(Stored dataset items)
══════
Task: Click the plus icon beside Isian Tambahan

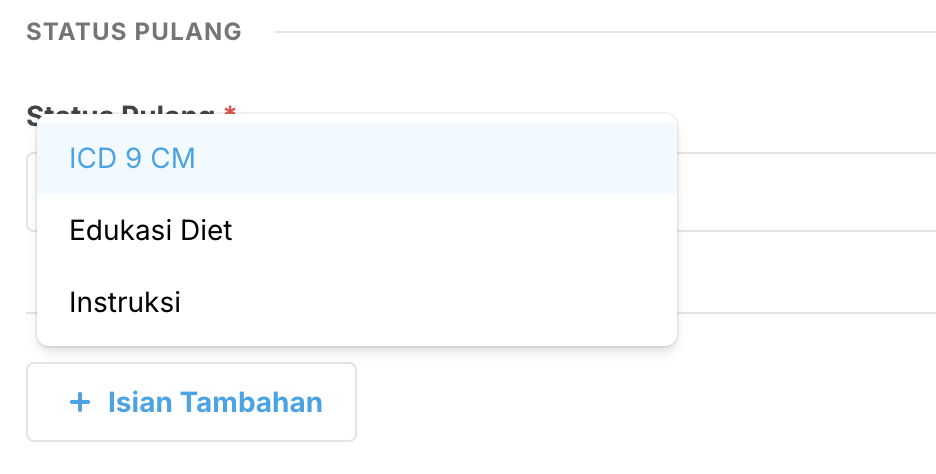Action: (80, 403)
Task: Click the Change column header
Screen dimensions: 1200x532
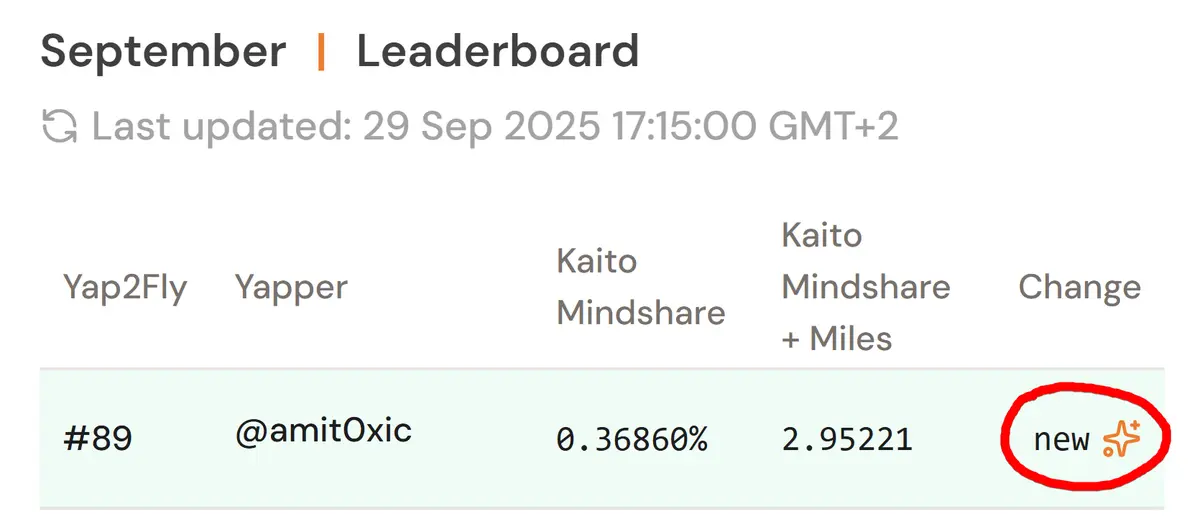Action: (x=1079, y=288)
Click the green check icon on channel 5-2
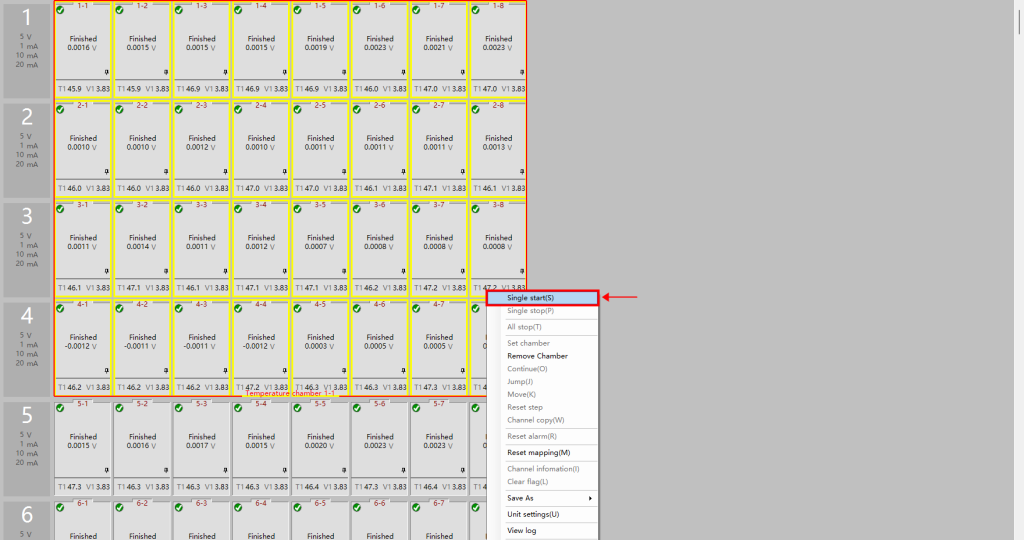Screen dimensions: 1024x540 pos(120,407)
══════
Find every line in the listing that contains the string "Task", and copy each of those lines.

Task: Click the plus icon beside Isian Tambahan
Task: Click the Change column header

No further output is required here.